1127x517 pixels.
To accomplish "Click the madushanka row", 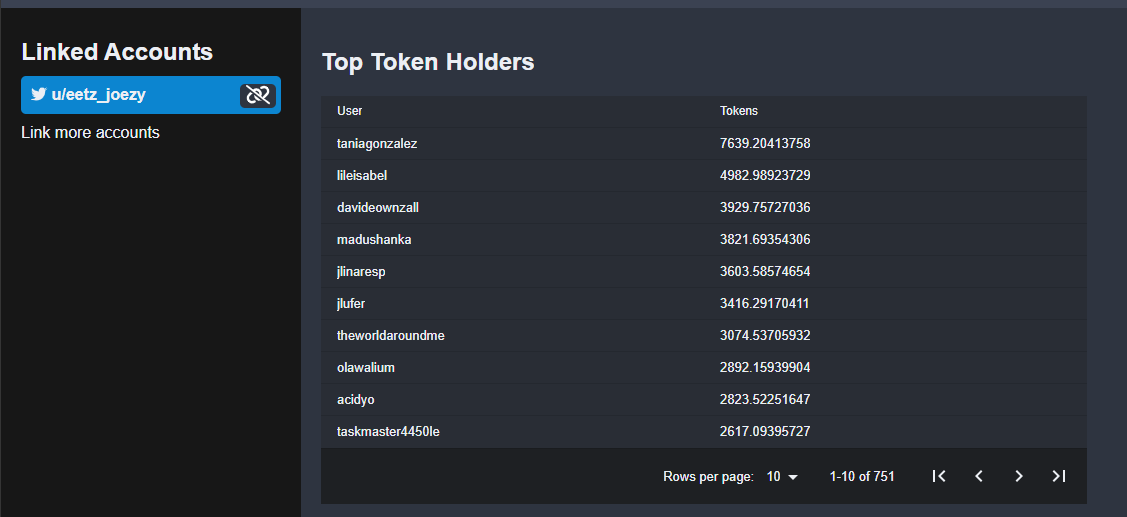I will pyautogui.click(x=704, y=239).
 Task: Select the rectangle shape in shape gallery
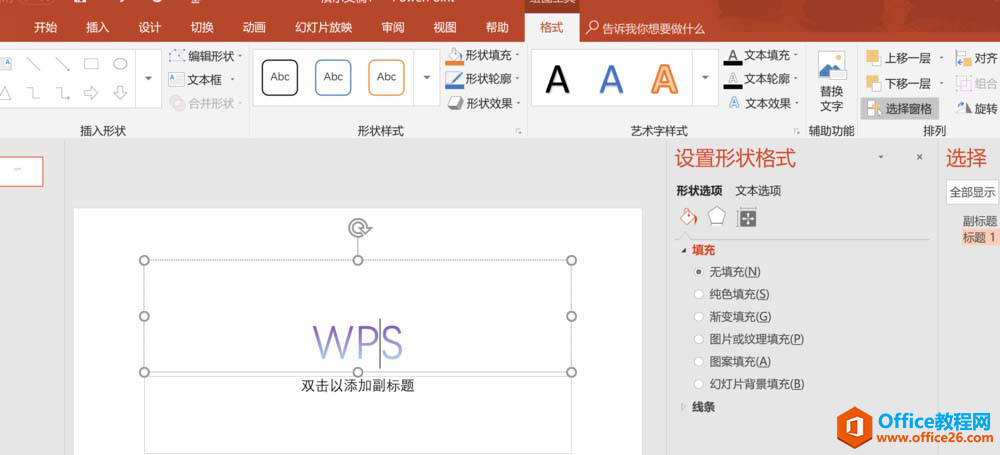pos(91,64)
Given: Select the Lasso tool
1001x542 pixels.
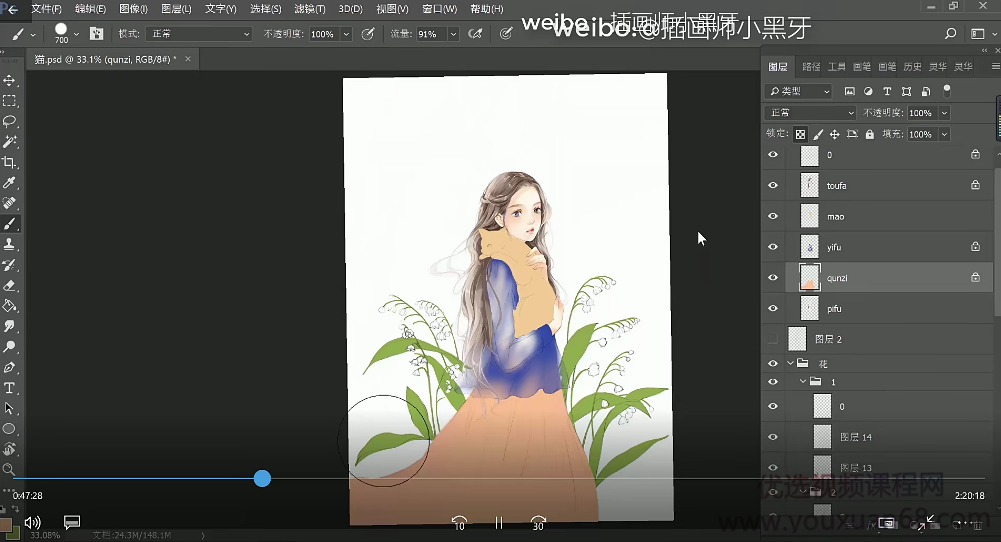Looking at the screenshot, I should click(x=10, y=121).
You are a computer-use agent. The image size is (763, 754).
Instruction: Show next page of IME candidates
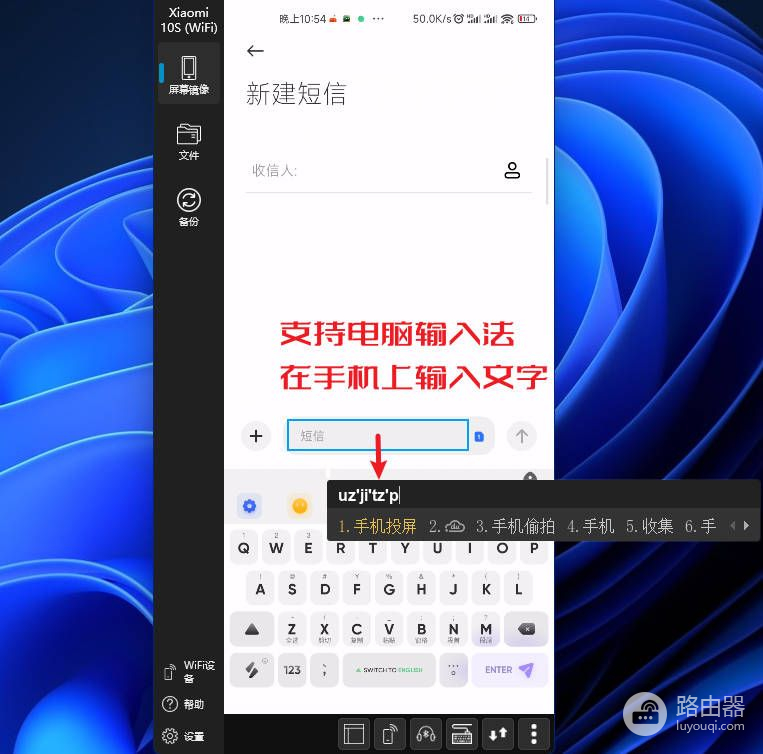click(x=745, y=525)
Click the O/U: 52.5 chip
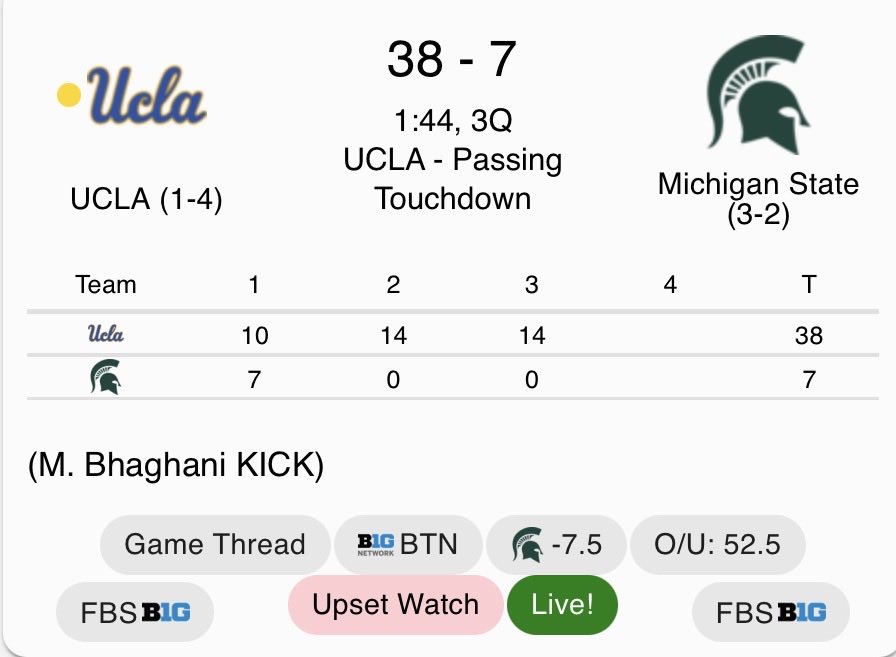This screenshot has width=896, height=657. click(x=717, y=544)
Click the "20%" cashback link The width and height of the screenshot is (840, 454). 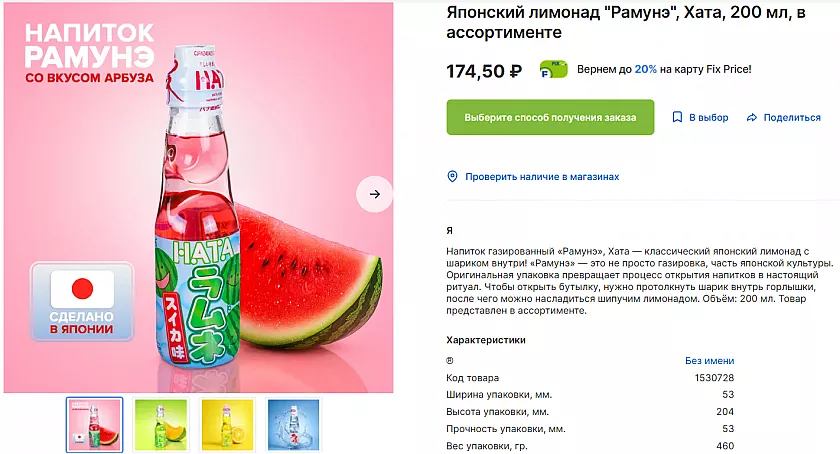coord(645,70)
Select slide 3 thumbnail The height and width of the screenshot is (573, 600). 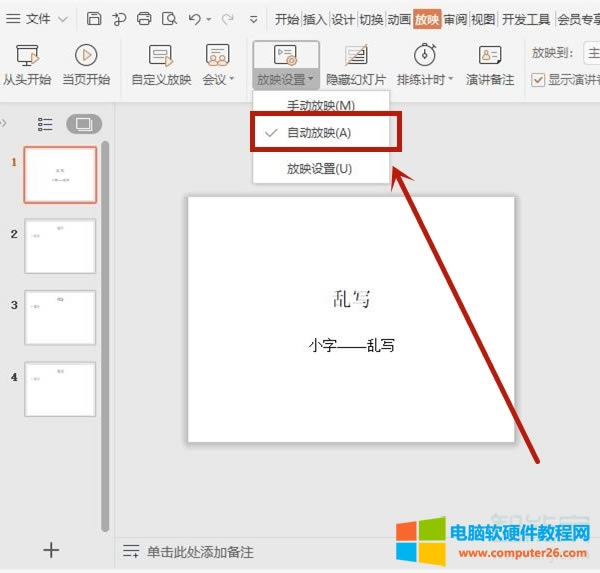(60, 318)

__________

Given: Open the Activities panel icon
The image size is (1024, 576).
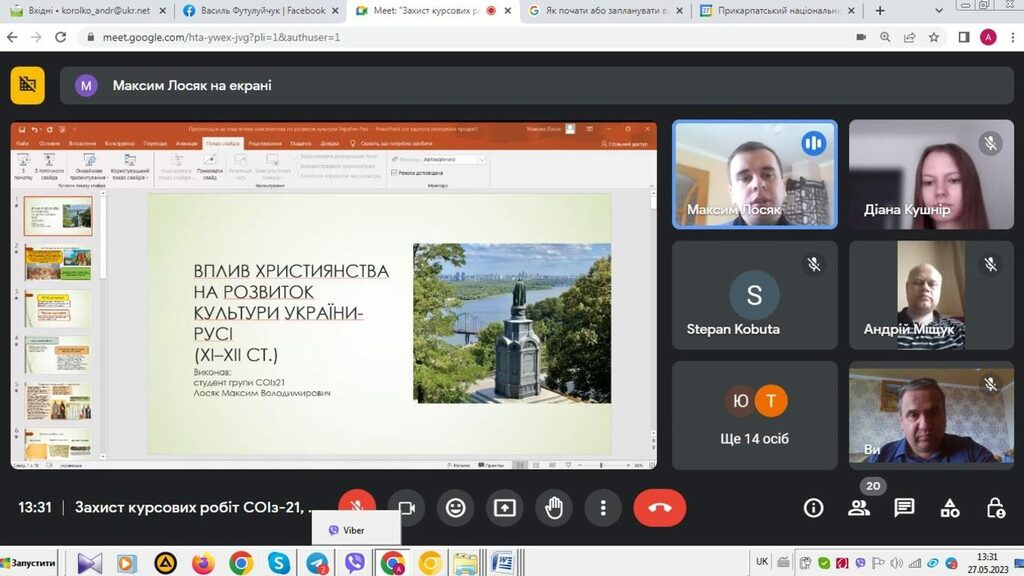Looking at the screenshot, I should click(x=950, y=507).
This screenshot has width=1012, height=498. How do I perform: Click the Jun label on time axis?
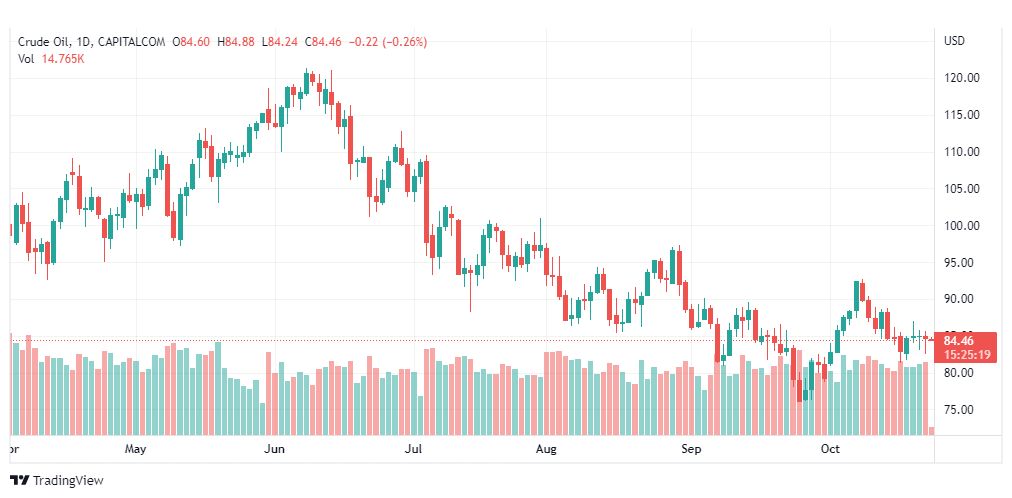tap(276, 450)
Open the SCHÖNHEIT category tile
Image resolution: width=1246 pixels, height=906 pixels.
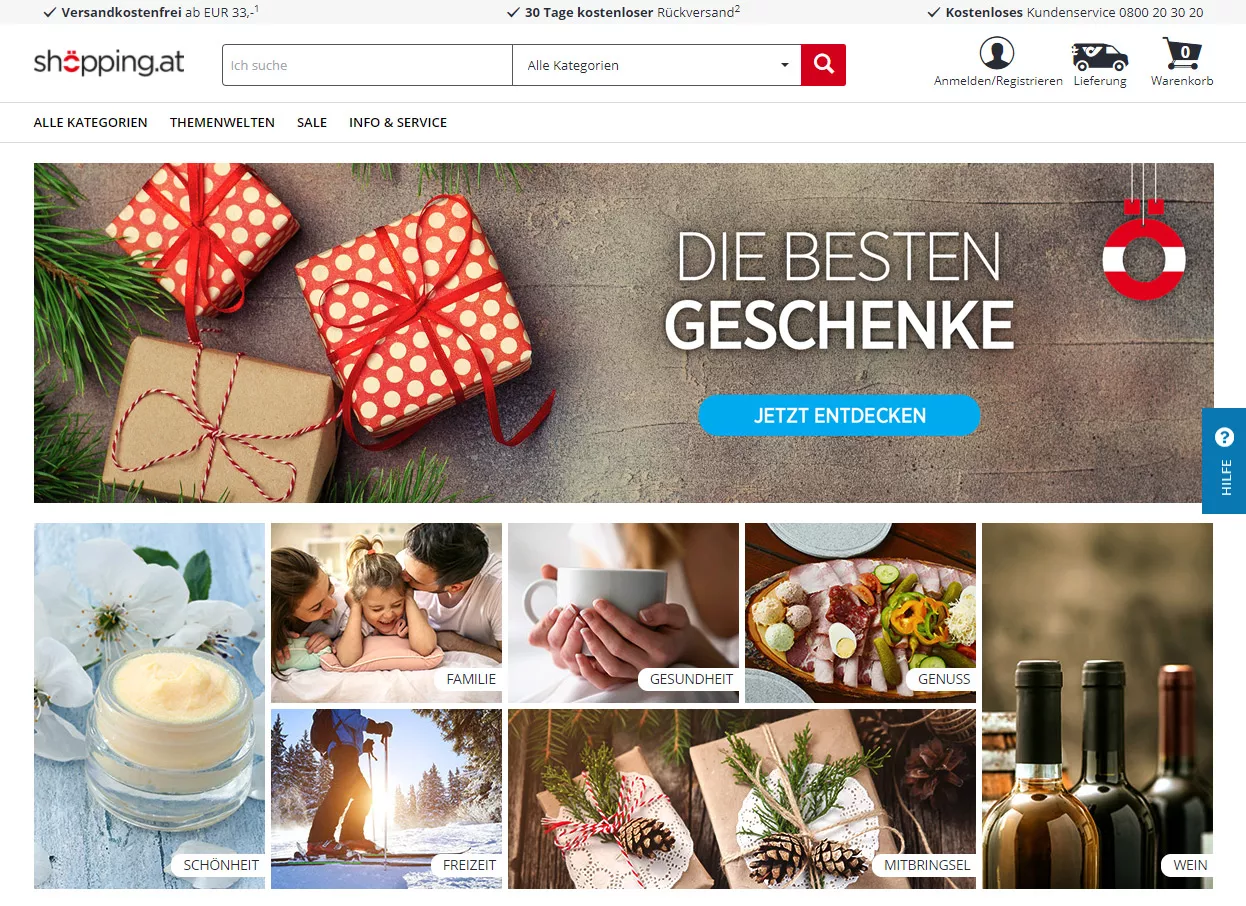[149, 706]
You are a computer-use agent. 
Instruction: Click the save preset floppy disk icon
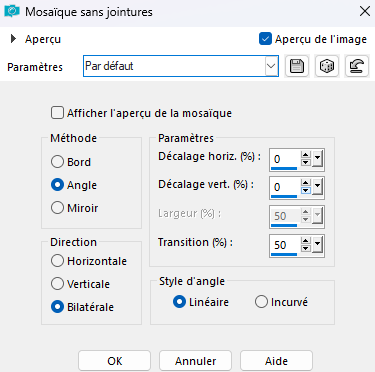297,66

__________

This task calls for each line of the material that contains "agent".

You are a computer-use agent. The image size is (763, 754).
You are a computer-use agent. 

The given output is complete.